# [Excerpt to read]
******
Sales executives sell a company's products and services. Customers include individuals, businesses and government organisations and sales may be domestic (within the UK) or international, or a combination of both.

As well as approaching potential customers with the aim of winning new business; sales executives work to maintain good relationships with existing clients, gaining repeat business wherever possible.

The sales industry is target driven and as a consequence the work can sometimes be demanding and pressurised.

The title may vary in different organisations and a sales executive may also be referred to as a:

  • sales representative;
  • sales consultant;
  • territory manager;
  • business development representative.

Typical work activities

Typical work activities depend on the market and the setting. A basic distinction can be made between two types of sales:

  • business to business (B2B);
  • business to customer or consumer (B2C).

B2B sales involve selling products or services from one business to another. This is a typical avenue for graduates. For example, a sales executive in a company that manufactures fast moving consumer goods (FMCG), e.g. soft drinks, will sell to the retailer and may be involved in making a strong argument so the products get shelf space. Activities important for success include:

  • relationship building;
  • researching the market and related products;
  • presenting the product or service favourably and in a structured professional way face-to-face.

B2C sales involve direct selling to the consumer or end user. Examples include selling credit cards via the telephone or selling new cars in a showroom.
******
Item coordinate data
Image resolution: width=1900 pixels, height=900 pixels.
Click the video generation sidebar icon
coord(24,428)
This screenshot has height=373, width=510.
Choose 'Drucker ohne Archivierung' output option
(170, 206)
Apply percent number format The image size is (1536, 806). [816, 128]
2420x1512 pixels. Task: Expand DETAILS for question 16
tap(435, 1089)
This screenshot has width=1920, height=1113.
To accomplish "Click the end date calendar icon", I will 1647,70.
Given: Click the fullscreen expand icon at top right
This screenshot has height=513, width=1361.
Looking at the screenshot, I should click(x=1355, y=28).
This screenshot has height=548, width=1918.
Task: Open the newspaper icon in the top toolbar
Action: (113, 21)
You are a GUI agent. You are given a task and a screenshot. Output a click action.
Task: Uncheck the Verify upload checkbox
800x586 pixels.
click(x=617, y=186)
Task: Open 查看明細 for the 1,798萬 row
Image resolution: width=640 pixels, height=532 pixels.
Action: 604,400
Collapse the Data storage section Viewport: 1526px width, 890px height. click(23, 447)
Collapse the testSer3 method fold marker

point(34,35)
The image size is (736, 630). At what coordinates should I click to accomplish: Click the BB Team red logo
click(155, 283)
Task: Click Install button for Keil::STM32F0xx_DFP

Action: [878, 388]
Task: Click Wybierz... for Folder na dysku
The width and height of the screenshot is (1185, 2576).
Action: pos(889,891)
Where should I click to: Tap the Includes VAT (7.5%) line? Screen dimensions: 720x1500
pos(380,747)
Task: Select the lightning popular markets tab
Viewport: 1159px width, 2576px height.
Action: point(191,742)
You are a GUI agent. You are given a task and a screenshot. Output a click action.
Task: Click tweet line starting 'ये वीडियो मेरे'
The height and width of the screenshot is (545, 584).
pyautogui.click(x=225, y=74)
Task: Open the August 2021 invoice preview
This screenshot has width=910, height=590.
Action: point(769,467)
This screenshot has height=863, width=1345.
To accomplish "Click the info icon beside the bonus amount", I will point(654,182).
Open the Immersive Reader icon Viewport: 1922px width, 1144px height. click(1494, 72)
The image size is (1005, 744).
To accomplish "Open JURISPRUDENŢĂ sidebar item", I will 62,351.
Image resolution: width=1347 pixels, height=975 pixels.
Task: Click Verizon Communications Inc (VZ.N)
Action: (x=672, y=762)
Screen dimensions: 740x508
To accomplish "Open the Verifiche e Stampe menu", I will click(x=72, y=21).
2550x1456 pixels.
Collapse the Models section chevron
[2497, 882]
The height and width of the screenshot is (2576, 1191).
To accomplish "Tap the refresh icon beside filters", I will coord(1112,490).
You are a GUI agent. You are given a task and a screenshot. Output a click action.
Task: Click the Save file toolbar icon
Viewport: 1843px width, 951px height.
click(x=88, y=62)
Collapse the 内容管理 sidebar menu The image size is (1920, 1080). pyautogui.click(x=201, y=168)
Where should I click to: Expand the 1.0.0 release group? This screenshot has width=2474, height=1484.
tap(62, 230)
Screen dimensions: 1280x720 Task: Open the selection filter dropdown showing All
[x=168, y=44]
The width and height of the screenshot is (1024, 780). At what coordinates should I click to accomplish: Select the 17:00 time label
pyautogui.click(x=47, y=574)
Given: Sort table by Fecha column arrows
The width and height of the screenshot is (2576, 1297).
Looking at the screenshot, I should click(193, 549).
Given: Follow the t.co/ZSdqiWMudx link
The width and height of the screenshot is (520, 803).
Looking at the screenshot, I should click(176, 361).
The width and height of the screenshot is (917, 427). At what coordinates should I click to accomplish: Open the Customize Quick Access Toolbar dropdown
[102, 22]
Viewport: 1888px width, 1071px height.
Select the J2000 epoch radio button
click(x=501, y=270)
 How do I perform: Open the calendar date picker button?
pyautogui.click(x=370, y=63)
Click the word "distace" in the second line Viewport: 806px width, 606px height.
******
# [Directions]
1. Answer these questions about the sales executive text:
(a) Into which two types of sales does the text divide the work?
(b) What product is given as an example of fast moving consumer goods?
(c) What two examples of B2C sales are given?
2. Repeat the lines of the listing verbatim, starting at the line that contains "Given: Click the" and ending at the line that contains "click(x=617, y=186)".

# [Expected answers]
1.
(a) Business to business (B2B) and business to customer or consumer (B2C).
(b) Soft drinks.
(c) Selling credit cards via the telephone and selling new cars in a showroom.

2.
Given: Click the fullscreen expand icon at top right
This screenshot has height=513, width=1361.
Looking at the screenshot, I should click(x=1355, y=28).
This screenshot has height=548, width=1918.
Task: Open the newspaper icon in the top toolbar
Action: (113, 21)
You are a GUI agent. You are given a task and a screenshot. Output a click action.
Task: Uncheck the Verify upload checkbox
800x586 pixels.
click(x=617, y=186)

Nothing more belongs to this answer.